Do people realise that ace people headcanoning characters as ace–be that person disabled or abled–are not likely to portray this character as desexualised, because ace people desperately want and need agency, identity and authority in their portrayals and headcanons? Something that doesn’t exist in a desexualisation narrative?
Do people realise that this constant slew of warnings is incredibly, unbelievably harmful to disabled aces? In no way is the experience of being asexual that of being desexualised; to conflate the two strips disabled aces doubly of agency, identity and authority. Yet every time we turn around, we see warnings about never linking two of our identities; we are told that being a disabled ace is the same thing as being a desexualised disabled person.
This constant narrative of warning doesn’t support me, a disabled ace. In fact, I suspect that being told that disabled ace headcanons are a form of desexualisation strips me as much of agency as a disabled ace as does the desexualisation of disabled characters as a disabled person!
Neither, in any way, treats me as a person with agency, identity or authority over my own experience and intersecting identities!

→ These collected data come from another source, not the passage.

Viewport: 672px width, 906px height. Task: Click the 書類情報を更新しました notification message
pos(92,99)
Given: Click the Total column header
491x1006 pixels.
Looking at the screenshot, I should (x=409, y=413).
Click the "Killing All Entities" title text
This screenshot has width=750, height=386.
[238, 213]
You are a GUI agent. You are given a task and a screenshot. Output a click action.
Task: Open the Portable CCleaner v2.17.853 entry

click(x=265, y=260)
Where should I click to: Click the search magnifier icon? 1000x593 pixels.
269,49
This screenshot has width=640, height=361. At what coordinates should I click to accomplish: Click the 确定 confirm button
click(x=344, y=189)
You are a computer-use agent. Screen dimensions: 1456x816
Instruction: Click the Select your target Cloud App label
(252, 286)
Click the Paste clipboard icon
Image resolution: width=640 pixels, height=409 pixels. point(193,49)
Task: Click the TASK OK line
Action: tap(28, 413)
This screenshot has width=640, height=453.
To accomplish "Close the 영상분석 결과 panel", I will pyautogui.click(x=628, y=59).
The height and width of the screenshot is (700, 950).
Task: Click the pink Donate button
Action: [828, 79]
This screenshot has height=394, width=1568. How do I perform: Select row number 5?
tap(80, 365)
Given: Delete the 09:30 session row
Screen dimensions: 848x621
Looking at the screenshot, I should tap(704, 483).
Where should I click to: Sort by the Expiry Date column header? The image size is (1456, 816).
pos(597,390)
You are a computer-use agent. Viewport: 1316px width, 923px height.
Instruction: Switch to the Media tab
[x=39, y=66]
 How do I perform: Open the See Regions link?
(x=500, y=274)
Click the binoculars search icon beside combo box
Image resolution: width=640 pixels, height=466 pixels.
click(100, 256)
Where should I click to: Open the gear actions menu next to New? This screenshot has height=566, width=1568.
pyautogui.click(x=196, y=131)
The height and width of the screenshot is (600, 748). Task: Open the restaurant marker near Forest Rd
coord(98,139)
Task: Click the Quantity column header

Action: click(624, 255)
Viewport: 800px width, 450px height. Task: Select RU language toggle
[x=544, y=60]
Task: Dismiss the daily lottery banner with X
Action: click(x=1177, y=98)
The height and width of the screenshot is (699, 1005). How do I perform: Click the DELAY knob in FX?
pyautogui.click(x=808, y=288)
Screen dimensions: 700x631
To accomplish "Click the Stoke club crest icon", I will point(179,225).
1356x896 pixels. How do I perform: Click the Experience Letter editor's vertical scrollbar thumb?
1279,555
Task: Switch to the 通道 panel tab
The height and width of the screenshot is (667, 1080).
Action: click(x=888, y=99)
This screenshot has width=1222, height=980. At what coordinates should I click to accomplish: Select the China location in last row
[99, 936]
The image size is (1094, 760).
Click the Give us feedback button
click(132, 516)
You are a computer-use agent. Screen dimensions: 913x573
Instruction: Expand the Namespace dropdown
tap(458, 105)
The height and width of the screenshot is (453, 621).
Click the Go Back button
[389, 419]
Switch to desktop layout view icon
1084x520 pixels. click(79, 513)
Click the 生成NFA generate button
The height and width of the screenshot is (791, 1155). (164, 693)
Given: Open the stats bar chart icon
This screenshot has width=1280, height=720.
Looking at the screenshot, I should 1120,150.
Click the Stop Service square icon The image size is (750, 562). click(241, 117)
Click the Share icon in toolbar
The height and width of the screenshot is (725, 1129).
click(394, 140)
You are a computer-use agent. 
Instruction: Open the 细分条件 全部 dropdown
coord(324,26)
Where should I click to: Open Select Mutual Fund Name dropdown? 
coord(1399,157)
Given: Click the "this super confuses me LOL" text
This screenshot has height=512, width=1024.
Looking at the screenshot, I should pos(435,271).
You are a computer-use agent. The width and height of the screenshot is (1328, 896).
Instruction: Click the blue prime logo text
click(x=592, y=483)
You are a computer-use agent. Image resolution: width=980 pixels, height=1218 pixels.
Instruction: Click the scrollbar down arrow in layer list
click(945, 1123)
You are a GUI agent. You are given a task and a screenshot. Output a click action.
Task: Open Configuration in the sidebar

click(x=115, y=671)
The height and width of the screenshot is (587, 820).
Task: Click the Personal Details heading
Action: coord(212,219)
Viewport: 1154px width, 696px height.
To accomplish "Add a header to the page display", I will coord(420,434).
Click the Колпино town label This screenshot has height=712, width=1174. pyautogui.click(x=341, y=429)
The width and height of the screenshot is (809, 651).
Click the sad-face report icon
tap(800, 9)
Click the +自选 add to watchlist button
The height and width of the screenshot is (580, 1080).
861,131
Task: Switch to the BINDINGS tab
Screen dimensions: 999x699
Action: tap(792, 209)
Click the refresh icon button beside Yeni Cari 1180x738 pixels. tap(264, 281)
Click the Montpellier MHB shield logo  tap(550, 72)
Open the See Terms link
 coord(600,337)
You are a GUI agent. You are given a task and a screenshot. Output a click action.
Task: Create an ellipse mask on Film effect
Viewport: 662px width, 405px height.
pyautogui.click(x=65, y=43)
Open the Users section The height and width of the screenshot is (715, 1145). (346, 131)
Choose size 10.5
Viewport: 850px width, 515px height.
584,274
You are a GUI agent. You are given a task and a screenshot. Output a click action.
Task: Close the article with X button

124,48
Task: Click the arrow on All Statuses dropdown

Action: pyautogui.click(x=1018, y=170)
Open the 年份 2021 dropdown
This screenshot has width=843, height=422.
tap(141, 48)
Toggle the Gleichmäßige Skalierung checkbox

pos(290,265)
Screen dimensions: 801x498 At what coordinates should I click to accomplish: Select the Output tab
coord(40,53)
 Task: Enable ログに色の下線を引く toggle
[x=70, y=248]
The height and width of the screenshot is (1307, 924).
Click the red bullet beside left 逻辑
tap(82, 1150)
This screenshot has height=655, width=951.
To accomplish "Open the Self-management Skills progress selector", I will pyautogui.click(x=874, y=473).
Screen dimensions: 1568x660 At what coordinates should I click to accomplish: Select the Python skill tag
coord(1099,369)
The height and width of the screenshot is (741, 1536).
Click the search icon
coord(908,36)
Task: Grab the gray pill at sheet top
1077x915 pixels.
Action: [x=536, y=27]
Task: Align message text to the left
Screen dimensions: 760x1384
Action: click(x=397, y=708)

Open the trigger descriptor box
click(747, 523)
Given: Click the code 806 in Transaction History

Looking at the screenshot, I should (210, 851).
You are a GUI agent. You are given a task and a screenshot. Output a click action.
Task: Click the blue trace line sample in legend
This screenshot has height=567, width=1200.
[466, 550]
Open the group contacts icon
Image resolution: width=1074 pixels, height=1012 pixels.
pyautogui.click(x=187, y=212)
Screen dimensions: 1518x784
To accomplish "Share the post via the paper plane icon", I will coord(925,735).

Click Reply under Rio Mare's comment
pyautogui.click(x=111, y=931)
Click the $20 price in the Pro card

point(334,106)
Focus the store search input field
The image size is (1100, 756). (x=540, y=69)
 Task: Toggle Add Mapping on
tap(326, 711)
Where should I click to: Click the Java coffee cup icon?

Asexual people do not benefit from desexualisation any more than disabled people do. A desexualisation narrative isn’t an ace-positive one. Allosexual abled people write these sorts of narratives, engaging in both ableism and allosexism because they see both being disabled and being asexual as less adult and less human, thereby linking these in coding that strips the character of agency. When you say that ace people shouldn’t headcanon disabled characters, you are placing the fault for the very allosexism that harms us–the way we are seen as less than adult and human–at an ace person’s feet. The narrative of desexualisation isn’t ours, so why do people insist on denying ace people expression when abled allosexual people are the problem?
When people say “don’t headcanon disabled characters as ace unless you’re disabled”, I don’t feel protected. I just see fewer headcanons–and resulting canon narratives–about people like me, in a world where there’s few ace protagonists and few disabled protagonists created as empowering representation.
We are told, over and over, that being a disabled ace is the same thing as being a desexualised disabled person.
How is that supposed to be good activism?